What the task requires:
Pull each line containing "will" out of the listing below.

Exercise data:
☆ ☆ ☆ ☆ ☆

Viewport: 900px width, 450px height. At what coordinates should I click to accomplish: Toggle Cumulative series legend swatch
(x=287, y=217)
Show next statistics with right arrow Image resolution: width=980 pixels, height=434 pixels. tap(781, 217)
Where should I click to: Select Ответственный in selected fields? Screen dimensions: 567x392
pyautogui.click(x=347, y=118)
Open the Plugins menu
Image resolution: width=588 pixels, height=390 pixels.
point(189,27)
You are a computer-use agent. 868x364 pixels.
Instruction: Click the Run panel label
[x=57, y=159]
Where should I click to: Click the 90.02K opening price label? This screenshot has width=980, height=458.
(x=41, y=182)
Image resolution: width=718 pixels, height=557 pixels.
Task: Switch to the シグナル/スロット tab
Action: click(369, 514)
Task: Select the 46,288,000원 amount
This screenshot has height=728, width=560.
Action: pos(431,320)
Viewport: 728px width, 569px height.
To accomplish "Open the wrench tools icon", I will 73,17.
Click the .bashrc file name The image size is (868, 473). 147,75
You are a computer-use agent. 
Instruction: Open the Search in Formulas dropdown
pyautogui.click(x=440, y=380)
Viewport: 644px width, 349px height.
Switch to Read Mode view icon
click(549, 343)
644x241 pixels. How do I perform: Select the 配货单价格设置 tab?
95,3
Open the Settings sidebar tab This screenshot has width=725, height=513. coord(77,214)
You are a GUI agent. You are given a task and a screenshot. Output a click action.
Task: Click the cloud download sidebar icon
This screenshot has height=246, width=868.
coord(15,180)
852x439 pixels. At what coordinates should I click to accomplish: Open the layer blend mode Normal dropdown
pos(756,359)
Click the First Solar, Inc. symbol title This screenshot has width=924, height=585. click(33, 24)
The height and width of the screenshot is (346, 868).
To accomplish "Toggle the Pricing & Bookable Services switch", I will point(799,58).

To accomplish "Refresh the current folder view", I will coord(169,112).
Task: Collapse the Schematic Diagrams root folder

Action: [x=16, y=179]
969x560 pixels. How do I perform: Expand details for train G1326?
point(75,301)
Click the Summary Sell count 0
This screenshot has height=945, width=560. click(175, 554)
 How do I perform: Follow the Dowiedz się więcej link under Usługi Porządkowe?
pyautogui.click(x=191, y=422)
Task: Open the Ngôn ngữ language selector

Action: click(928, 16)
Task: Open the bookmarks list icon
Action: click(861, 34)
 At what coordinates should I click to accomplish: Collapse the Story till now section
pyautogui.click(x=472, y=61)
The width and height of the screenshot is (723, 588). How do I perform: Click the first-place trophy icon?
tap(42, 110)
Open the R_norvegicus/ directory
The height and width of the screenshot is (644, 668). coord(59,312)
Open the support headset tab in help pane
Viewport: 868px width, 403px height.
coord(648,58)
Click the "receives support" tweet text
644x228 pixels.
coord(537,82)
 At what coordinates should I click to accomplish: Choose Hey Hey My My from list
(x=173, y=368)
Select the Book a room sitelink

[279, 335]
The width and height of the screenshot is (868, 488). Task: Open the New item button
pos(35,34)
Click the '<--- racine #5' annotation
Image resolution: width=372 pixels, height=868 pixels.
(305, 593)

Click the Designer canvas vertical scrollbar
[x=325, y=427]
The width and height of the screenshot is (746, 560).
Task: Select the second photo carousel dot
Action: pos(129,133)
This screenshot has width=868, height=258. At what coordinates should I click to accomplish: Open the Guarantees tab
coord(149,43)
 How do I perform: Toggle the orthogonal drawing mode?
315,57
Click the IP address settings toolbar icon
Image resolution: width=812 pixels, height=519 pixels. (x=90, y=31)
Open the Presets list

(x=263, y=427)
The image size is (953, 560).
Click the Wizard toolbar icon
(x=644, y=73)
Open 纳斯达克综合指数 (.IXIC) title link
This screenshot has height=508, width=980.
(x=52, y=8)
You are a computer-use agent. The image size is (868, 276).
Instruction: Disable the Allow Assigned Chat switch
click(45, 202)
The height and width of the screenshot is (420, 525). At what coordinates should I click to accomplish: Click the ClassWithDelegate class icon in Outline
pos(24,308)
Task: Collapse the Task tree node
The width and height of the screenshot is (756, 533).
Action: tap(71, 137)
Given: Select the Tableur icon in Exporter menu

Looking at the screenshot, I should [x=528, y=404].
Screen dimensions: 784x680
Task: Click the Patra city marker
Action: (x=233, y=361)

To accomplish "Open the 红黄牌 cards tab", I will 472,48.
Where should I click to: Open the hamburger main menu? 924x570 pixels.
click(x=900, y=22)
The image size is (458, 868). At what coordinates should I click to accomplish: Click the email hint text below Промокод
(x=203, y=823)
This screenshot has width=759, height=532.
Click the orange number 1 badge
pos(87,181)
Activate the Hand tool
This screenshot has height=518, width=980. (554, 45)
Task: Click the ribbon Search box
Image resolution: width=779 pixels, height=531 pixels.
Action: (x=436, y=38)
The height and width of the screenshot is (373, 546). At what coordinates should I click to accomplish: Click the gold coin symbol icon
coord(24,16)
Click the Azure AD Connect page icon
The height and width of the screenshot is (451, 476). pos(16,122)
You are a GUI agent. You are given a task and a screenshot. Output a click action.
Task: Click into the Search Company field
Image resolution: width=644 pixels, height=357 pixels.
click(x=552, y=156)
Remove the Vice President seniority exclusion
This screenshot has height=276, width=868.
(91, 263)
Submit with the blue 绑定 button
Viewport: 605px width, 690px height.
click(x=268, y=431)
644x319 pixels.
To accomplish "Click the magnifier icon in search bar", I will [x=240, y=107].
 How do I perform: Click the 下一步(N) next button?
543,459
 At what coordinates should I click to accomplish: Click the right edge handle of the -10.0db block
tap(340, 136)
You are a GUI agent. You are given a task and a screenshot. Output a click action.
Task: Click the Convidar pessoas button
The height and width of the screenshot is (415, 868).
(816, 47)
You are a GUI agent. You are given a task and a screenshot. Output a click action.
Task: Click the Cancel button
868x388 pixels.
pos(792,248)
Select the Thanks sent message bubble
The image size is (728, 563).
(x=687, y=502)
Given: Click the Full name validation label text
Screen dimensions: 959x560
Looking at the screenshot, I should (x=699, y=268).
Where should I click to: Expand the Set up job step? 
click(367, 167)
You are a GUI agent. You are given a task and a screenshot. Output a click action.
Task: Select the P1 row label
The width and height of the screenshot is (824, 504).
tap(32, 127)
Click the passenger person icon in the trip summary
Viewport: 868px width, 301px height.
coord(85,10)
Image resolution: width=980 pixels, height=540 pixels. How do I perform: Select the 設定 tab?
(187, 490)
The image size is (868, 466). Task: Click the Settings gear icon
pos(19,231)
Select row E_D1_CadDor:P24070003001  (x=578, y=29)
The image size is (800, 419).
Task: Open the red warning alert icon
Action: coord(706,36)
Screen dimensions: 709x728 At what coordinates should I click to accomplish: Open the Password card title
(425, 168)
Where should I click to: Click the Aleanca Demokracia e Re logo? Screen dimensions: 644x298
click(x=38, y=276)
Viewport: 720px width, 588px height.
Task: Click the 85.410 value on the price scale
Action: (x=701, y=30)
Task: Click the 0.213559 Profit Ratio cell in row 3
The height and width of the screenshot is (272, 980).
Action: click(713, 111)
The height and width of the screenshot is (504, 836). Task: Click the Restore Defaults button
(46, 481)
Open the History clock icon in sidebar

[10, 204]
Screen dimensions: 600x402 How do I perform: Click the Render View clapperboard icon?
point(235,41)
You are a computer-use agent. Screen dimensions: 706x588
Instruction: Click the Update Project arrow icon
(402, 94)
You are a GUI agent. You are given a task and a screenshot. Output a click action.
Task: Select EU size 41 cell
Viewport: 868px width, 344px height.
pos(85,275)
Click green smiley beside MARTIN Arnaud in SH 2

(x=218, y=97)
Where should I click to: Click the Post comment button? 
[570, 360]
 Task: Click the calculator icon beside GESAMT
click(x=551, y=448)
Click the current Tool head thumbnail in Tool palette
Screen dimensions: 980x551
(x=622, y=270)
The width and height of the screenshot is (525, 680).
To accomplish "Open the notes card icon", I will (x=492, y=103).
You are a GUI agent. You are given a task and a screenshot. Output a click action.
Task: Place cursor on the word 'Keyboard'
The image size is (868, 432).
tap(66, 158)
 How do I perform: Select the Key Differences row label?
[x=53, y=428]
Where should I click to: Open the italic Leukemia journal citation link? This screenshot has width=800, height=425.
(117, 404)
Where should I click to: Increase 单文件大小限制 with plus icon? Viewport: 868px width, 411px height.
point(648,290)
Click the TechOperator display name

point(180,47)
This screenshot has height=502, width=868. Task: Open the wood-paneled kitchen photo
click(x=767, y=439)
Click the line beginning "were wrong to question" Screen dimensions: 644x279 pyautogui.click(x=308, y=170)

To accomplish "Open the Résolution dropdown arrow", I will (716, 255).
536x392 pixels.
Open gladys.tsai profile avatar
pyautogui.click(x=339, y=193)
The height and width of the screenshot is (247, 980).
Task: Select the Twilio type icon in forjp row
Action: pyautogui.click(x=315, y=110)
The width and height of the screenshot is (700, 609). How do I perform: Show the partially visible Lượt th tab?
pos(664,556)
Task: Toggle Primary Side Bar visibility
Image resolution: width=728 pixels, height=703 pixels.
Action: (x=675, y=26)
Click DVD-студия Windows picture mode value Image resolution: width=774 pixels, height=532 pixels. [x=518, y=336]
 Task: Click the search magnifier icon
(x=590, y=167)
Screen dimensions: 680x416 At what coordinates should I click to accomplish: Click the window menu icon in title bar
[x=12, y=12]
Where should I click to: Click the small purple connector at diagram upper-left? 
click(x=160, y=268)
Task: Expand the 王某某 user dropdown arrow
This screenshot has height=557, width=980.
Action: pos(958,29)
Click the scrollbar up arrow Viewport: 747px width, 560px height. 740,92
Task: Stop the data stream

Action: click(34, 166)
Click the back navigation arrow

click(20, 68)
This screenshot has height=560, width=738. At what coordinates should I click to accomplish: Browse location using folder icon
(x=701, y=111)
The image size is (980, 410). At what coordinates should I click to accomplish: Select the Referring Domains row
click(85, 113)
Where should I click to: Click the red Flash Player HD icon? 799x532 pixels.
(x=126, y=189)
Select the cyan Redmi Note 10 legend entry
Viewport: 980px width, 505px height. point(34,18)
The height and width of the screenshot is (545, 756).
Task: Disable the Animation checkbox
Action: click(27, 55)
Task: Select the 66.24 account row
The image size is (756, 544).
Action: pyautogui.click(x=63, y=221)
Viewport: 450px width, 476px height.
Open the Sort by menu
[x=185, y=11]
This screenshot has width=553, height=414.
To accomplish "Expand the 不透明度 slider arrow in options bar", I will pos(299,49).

☆ ☆ ☆ ☆ ☆

Answer box:
To accomplish "Open the wrench tools icon", I will 73,17.
To accomplish "Toggle the Pricing & Bookable Services switch", I will point(799,58).
To accomplish "Refresh the current folder view", I will coord(169,112).
To accomplish "Open the 红黄牌 cards tab", I will 472,48.
To accomplish "Click the magnifier icon in search bar", I will [x=240, y=107].
To accomplish "Open the notes card icon", I will (x=492, y=103).
To accomplish "Open the Résolution dropdown arrow", I will (716, 255).
To accomplish "Expand the 不透明度 slider arrow in options bar", I will pos(299,49).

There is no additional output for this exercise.